Format-preserving PDF text editing — edit text in existing PDFs while preserving fonts, layout, and visual fidelity

These details have not been verified by PyPI

Project links

Project description

pdf-edit-engine

Format-preserving PDF text editing. Modify text in existing PDFs at the content stream level — fonts, layout, and spacing stay intact.

The problem

Editing text in existing PDFs is a common need — names, dates, labels, typos. But PDF was designed as a display format, not an editing format. Text is stored as positioned glyph indices, not editable strings.

Most tools handle this in one of two ways: redact the area and re-insert text with a substitute font, or extract content to another format and re-render. Both approaches lose the original typographic fidelity.

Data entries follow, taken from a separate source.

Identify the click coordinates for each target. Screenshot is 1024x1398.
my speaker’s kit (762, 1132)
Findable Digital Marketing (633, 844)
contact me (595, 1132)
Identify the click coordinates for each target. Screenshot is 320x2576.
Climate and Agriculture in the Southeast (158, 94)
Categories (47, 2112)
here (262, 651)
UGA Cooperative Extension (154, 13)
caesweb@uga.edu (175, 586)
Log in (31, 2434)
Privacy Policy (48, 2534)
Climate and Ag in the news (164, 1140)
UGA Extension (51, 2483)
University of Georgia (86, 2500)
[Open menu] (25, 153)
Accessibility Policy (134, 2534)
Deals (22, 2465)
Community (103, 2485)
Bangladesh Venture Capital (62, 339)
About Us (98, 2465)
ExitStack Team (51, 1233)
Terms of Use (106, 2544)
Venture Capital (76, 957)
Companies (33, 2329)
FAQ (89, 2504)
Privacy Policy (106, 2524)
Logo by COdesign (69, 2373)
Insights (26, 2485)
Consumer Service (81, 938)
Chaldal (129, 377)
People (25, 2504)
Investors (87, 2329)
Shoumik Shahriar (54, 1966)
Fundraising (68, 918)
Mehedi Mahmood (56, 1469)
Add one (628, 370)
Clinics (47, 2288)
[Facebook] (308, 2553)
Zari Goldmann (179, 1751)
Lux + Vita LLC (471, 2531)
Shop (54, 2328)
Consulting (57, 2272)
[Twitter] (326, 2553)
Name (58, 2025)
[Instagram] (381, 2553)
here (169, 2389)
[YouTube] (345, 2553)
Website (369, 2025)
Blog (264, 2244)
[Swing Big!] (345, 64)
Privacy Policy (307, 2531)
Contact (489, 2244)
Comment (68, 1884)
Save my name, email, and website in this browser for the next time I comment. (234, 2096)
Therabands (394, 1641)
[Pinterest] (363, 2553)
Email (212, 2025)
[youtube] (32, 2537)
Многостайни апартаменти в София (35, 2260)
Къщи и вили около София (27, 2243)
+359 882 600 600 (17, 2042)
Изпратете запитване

pdf-edit-engine takes a different approach:

	Redact-and-replace	pdf-edit-engine
Method	White out text, stamp new text	Modify content stream operators in-place
Font	Substituted (often Helvetica)	Original font preserved
Layout	Re-calculated	Exact original positioning
Quality feedback	None — silent degradation	FidelityReport on every edit

Quick start

pip install pdf-edit-engine

Requires Python 3.12+. No external binaries, no API keys, no network calls.

from pdf_edit_engine import find, replace

# Find text in a PDF
matches = find("document.pdf", "Software Engineer")

# Replace with format preservation
result = replace("document.pdf", matches[0], "Senior Engineer", "output.pdf")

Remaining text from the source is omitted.